Data supplied:
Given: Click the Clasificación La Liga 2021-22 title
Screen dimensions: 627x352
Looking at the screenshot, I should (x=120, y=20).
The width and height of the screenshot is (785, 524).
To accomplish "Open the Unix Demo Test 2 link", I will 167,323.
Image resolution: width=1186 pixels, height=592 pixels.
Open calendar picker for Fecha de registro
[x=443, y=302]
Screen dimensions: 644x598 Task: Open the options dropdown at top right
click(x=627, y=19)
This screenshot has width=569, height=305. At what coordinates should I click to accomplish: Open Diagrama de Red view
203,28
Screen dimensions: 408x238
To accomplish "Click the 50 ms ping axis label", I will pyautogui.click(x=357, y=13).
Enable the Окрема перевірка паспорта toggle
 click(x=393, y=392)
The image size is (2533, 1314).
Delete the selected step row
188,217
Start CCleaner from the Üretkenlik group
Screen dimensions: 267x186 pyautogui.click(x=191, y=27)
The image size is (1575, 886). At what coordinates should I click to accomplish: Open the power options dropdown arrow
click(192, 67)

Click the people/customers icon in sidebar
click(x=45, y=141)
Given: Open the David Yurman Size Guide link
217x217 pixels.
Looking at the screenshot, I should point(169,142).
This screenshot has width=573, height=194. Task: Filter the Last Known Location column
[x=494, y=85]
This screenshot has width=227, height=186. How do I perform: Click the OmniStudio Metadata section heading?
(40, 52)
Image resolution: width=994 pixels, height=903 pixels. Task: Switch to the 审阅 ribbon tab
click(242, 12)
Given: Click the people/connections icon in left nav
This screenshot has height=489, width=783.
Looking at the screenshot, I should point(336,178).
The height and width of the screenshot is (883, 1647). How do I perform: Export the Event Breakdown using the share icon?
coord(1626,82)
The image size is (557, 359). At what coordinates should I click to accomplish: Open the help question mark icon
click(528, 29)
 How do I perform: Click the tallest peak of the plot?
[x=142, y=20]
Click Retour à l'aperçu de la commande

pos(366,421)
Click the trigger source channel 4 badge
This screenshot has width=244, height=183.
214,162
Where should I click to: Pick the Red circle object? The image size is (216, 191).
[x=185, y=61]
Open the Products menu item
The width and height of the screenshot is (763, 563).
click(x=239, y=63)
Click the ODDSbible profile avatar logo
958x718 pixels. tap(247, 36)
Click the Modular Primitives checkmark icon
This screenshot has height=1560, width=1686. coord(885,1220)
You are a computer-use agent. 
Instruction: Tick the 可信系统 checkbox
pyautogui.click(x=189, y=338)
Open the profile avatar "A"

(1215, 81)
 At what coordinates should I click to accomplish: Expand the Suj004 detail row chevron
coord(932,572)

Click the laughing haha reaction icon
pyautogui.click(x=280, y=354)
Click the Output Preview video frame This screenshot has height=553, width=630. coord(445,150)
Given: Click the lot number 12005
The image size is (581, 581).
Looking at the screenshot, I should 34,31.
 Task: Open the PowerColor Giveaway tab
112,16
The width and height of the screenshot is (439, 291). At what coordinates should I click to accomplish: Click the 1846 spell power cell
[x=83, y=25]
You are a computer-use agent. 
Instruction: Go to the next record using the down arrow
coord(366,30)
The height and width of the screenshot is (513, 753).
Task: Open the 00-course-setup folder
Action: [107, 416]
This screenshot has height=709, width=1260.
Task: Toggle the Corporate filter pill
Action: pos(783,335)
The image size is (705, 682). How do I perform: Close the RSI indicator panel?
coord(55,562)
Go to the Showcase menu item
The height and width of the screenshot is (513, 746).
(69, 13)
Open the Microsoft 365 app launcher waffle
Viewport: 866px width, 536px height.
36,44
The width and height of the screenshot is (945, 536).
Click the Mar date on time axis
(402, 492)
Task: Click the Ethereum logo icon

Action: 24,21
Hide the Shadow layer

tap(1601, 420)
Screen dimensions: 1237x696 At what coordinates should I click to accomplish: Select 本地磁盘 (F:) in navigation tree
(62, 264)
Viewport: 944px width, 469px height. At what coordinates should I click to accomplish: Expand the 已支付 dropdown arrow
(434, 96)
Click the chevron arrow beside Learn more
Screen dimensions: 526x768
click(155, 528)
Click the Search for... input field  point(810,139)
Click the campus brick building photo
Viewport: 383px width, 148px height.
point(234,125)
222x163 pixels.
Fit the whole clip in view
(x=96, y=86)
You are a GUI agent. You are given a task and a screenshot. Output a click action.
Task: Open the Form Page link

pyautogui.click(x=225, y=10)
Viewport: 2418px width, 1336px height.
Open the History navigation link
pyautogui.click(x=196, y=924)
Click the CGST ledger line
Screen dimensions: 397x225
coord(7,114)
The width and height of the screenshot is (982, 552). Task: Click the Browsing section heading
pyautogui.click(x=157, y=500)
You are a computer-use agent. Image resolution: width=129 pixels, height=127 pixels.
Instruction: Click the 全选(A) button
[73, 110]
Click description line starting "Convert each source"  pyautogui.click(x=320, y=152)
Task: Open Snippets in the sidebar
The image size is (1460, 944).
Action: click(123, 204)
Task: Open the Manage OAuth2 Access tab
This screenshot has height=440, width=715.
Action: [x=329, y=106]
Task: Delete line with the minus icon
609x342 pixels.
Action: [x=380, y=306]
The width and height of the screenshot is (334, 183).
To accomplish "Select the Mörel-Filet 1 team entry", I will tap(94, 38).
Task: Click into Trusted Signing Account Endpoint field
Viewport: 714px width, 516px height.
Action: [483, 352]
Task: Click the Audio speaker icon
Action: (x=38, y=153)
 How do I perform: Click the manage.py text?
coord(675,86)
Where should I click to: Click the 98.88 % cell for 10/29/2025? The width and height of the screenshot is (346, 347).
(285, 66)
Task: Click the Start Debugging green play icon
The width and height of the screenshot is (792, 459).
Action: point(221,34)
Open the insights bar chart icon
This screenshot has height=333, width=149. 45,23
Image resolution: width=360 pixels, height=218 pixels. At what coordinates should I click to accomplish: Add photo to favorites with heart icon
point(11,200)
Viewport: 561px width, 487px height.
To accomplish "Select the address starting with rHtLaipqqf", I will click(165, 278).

Work to do: Swap "The image size is" for "The viewport size is" everywhere it occurs in the items above, and give all the items again with nothing else altered.

Exercise output:
Given: Click the Clasificación La Liga 2021-22 title
Screen dimensions: 627x352
Looking at the screenshot, I should (x=120, y=20).
The width and height of the screenshot is (785, 524).
To accomplish "Open the Unix Demo Test 2 link", I will 167,323.
Image resolution: width=1186 pixels, height=592 pixels.
Open calendar picker for Fecha de registro
[x=443, y=302]
Screen dimensions: 644x598 Task: Open the options dropdown at top right
click(x=627, y=19)
This screenshot has width=569, height=305. At what coordinates should I click to accomplish: Open Diagrama de Red view
203,28
Screen dimensions: 408x238
To accomplish "Click the 50 ms ping axis label", I will pyautogui.click(x=357, y=13).
Enable the Окрема перевірка паспорта toggle
 click(x=393, y=392)
The viewport size is (2533, 1314).
Delete the selected step row
188,217
Start CCleaner from the Üretkenlik group
Screen dimensions: 267x186 pyautogui.click(x=191, y=27)
The viewport size is (1575, 886). At what coordinates should I click to accomplish: Open the power options dropdown arrow
click(192, 67)

Click the people/customers icon in sidebar
click(x=45, y=141)
Given: Open the David Yurman Size Guide link
217x217 pixels.
Looking at the screenshot, I should point(169,142).
This screenshot has width=573, height=194. Task: Filter the Last Known Location column
[x=494, y=85]
This screenshot has width=227, height=186. How do I perform: Click the OmniStudio Metadata section heading?
(40, 52)
Image resolution: width=994 pixels, height=903 pixels. Task: Switch to the 审阅 ribbon tab
click(242, 12)
Given: Click the people/connections icon in left nav
This screenshot has height=489, width=783.
Looking at the screenshot, I should point(336,178).
The height and width of the screenshot is (883, 1647). How do I perform: Export the Event Breakdown using the share icon?
coord(1626,82)
The viewport size is (557, 359). At what coordinates should I click to accomplish: Open the help question mark icon
click(528, 29)
 How do I perform: Click the tallest peak of the plot?
[x=142, y=20]
Click Retour à l'aperçu de la commande

pos(366,421)
Click the trigger source channel 4 badge
This screenshot has width=244, height=183.
214,162
Where should I click to: Pick the Red circle object? The viewport size is (216, 191).
[x=185, y=61]
Open the Products menu item
The width and height of the screenshot is (763, 563).
click(x=239, y=63)
Click the ODDSbible profile avatar logo
958x718 pixels. tap(247, 36)
Click the Modular Primitives checkmark icon
This screenshot has height=1560, width=1686. coord(885,1220)
You are a computer-use agent. 
Instruction: Tick the 可信系统 checkbox
pyautogui.click(x=189, y=338)
Open the profile avatar "A"

(1215, 81)
 At what coordinates should I click to accomplish: Expand the Suj004 detail row chevron
coord(932,572)

Click the laughing haha reaction icon
pyautogui.click(x=280, y=354)
Click the Output Preview video frame This screenshot has height=553, width=630. coord(445,150)
Given: Click the lot number 12005
The viewport size is (581, 581).
Looking at the screenshot, I should 34,31.
 Task: Open the PowerColor Giveaway tab
112,16
The width and height of the screenshot is (439, 291). At what coordinates should I click to accomplish: Click the 1846 spell power cell
[x=83, y=25]
You are a computer-use agent. 
Instruction: Go to the next record using the down arrow
coord(366,30)
The height and width of the screenshot is (513, 753).
Task: Open the 00-course-setup folder
Action: [107, 416]
This screenshot has height=709, width=1260.
Task: Toggle the Corporate filter pill
Action: pos(783,335)
The viewport size is (705, 682). How do I perform: Close the RSI indicator panel?
coord(55,562)
Go to the Showcase menu item
The height and width of the screenshot is (513, 746).
(69, 13)
Open the Microsoft 365 app launcher waffle
Viewport: 866px width, 536px height.
36,44
The width and height of the screenshot is (945, 536).
Click the Mar date on time axis
(402, 492)
Task: Click the Ethereum logo icon

Action: 24,21
Hide the Shadow layer

tap(1601, 420)
Screen dimensions: 1237x696 At what coordinates should I click to accomplish: Select 本地磁盘 (F:) in navigation tree
(62, 264)
Viewport: 944px width, 469px height. At what coordinates should I click to accomplish: Expand the 已支付 dropdown arrow
(434, 96)
Click the chevron arrow beside Learn more
Screen dimensions: 526x768
click(155, 528)
Click the Search for... input field  point(810,139)
Click the campus brick building photo
Viewport: 383px width, 148px height.
point(234,125)
222x163 pixels.
Fit the whole clip in view
(x=96, y=86)
You are a GUI agent. You are given a task and a screenshot. Output a click action.
Task: Open the Form Page link

pyautogui.click(x=225, y=10)
Viewport: 2418px width, 1336px height.
Open the History navigation link
pyautogui.click(x=196, y=924)
Click the CGST ledger line
Screen dimensions: 397x225
coord(7,114)
The width and height of the screenshot is (982, 552). Task: Click the Browsing section heading
pyautogui.click(x=157, y=500)
You are a computer-use agent. Image resolution: width=129 pixels, height=127 pixels.
Instruction: Click the 全选(A) button
[73, 110]
Click description line starting "Convert each source"  pyautogui.click(x=320, y=152)
Task: Open Snippets in the sidebar
The viewport size is (1460, 944).
Action: click(123, 204)
Task: Open the Manage OAuth2 Access tab
This screenshot has height=440, width=715.
Action: [x=329, y=106]
Task: Delete line with the minus icon
609x342 pixels.
Action: [x=380, y=306]
The width and height of the screenshot is (334, 183).
To accomplish "Select the Mörel-Filet 1 team entry", I will tap(94, 38).
Task: Click into Trusted Signing Account Endpoint field
Viewport: 714px width, 516px height.
Action: [483, 352]
Task: Click the Audio speaker icon
Action: (x=38, y=153)
 How do I perform: Click the manage.py text?
coord(675,86)
Where should I click to: Click the 98.88 % cell for 10/29/2025? The width and height of the screenshot is (346, 347).
(285, 66)
Task: Click the Start Debugging green play icon
The width and height of the screenshot is (792, 459).
Action: point(221,34)
Open the insights bar chart icon
This screenshot has height=333, width=149. 45,23
Image resolution: width=360 pixels, height=218 pixels. At what coordinates should I click to accomplish: Add photo to favorites with heart icon
point(11,200)
Viewport: 561px width, 487px height.
To accomplish "Select the address starting with rHtLaipqqf", I will click(165, 278).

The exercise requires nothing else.